• _Work item_:
Please set down only the lines that run from the one containing "605x605 pixels." to the end of the listing below, exactly as written.

• _Given entries_:

------------------------

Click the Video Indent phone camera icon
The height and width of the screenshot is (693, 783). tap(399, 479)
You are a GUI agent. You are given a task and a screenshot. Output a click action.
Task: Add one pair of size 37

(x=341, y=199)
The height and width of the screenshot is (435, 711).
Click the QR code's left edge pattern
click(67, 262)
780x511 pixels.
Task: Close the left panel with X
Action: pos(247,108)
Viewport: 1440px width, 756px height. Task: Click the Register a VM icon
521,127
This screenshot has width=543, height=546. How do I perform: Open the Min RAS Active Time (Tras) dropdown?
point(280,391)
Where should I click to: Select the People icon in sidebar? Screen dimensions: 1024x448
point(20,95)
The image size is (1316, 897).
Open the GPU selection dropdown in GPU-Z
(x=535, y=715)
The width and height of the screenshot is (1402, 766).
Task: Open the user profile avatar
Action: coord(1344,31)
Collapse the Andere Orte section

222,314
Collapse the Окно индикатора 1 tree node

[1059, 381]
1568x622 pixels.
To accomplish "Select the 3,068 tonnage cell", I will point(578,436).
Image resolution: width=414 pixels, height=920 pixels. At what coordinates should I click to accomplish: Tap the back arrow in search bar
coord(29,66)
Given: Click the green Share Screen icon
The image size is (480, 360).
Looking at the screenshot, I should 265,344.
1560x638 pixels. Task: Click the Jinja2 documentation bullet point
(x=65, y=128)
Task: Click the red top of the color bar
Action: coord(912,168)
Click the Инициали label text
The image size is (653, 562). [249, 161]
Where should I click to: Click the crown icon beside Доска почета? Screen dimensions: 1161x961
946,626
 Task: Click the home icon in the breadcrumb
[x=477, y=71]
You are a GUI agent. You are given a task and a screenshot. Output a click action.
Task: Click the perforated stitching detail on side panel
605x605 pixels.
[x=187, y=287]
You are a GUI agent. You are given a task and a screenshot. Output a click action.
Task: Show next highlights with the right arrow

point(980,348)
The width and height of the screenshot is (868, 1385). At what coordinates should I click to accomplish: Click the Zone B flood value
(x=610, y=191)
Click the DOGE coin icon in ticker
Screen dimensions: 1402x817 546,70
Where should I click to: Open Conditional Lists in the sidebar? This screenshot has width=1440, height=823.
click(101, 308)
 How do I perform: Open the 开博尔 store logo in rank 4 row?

------------------------

• _Answer to this task_:
605x605 pixels.
[x=187, y=287]
You are a GUI agent. You are given a task and a screenshot. Output a click action.
Task: Show next highlights with the right arrow

point(980,348)
The width and height of the screenshot is (868, 1385). At what coordinates should I click to accomplish: Click the Zone B flood value
(x=610, y=191)
Click the DOGE coin icon in ticker
Screen dimensions: 1402x817 546,70
Where should I click to: Open Conditional Lists in the sidebar? This screenshot has width=1440, height=823.
click(101, 308)
 How do I perform: Open the 开博尔 store logo in rank 4 row?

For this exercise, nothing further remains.